# Exercise:
Copy every line from the records below that holds the word "search".

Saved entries
********

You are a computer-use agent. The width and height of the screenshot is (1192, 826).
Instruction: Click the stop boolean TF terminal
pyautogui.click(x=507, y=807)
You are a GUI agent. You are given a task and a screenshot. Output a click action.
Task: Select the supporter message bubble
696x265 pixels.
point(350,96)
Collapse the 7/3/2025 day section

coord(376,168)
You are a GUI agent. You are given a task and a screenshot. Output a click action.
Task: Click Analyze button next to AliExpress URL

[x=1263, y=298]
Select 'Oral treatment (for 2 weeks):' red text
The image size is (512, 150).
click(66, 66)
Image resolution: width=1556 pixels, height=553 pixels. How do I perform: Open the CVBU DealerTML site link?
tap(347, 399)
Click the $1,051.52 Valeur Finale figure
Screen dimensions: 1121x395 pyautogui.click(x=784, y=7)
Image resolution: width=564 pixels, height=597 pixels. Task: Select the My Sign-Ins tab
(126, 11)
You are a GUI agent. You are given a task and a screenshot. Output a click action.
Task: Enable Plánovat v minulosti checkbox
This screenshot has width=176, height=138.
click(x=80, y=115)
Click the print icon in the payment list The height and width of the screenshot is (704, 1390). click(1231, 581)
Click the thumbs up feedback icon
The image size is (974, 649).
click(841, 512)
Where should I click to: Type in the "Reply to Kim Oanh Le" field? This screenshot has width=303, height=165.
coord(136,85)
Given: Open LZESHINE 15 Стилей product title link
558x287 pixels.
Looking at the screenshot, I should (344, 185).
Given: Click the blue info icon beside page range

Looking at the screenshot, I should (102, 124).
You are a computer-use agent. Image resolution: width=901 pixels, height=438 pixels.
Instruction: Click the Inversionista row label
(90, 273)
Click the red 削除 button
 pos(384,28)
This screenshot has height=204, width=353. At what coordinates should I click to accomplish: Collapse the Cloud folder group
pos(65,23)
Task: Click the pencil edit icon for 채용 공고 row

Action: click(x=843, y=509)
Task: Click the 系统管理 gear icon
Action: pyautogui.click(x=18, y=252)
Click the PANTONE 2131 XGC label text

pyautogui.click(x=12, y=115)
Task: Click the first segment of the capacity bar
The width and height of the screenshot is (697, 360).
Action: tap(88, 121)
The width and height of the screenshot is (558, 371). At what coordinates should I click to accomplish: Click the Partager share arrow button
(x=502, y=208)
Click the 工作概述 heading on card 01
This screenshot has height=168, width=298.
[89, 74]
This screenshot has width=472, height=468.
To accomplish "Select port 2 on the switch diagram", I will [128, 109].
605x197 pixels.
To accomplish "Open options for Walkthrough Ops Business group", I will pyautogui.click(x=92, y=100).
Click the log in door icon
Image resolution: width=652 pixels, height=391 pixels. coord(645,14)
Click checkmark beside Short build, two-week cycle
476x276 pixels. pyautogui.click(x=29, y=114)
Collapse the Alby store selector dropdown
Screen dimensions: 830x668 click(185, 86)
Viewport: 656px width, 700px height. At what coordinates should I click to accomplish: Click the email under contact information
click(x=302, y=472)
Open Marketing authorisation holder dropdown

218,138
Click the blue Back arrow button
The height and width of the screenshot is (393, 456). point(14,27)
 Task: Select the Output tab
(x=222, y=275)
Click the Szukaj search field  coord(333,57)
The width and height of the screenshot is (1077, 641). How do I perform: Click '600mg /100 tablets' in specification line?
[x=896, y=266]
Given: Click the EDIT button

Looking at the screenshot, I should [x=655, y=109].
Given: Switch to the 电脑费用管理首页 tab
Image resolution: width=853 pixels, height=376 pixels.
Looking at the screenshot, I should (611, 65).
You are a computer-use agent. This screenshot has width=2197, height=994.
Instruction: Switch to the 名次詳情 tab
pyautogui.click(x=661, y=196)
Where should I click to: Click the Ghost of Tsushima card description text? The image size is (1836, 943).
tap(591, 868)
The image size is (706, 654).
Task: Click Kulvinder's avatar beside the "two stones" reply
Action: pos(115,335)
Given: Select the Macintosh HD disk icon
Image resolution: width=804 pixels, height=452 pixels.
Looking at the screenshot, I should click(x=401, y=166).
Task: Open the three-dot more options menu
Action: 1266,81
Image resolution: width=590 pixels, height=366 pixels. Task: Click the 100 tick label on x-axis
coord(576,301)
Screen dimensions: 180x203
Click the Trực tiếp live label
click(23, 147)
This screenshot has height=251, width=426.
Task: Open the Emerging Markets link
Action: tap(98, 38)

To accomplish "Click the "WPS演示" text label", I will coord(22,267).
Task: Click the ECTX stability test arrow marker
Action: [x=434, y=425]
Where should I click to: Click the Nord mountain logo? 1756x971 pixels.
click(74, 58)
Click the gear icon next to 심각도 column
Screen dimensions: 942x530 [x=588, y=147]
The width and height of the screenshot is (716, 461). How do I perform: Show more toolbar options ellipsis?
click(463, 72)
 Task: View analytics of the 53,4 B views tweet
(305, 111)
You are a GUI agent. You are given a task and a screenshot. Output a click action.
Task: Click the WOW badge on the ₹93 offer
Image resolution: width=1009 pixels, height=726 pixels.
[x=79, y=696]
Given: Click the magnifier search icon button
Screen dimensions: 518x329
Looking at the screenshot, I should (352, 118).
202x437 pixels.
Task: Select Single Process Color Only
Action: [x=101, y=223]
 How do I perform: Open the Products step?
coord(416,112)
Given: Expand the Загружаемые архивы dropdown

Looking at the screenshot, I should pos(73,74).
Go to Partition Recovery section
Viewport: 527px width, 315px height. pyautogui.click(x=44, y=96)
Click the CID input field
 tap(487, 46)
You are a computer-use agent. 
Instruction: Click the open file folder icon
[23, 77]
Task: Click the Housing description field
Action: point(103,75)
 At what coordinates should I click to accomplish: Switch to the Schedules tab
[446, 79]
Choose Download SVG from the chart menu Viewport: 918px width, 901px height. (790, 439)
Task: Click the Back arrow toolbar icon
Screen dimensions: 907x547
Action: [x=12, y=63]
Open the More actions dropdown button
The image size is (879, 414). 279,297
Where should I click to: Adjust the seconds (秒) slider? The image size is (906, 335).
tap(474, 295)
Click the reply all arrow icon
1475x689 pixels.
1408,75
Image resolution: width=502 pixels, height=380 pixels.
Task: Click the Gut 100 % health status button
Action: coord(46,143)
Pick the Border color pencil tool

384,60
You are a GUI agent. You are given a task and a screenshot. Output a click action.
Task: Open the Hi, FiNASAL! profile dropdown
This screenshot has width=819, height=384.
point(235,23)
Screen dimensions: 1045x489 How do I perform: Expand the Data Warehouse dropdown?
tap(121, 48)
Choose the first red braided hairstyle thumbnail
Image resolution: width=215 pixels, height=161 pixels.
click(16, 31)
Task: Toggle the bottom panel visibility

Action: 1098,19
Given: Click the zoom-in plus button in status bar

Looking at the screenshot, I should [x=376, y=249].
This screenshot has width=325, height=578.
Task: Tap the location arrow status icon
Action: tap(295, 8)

********

# Output of the task:
Click the Szukaj search field  coord(333,57)
Given: Click the magnifier search icon button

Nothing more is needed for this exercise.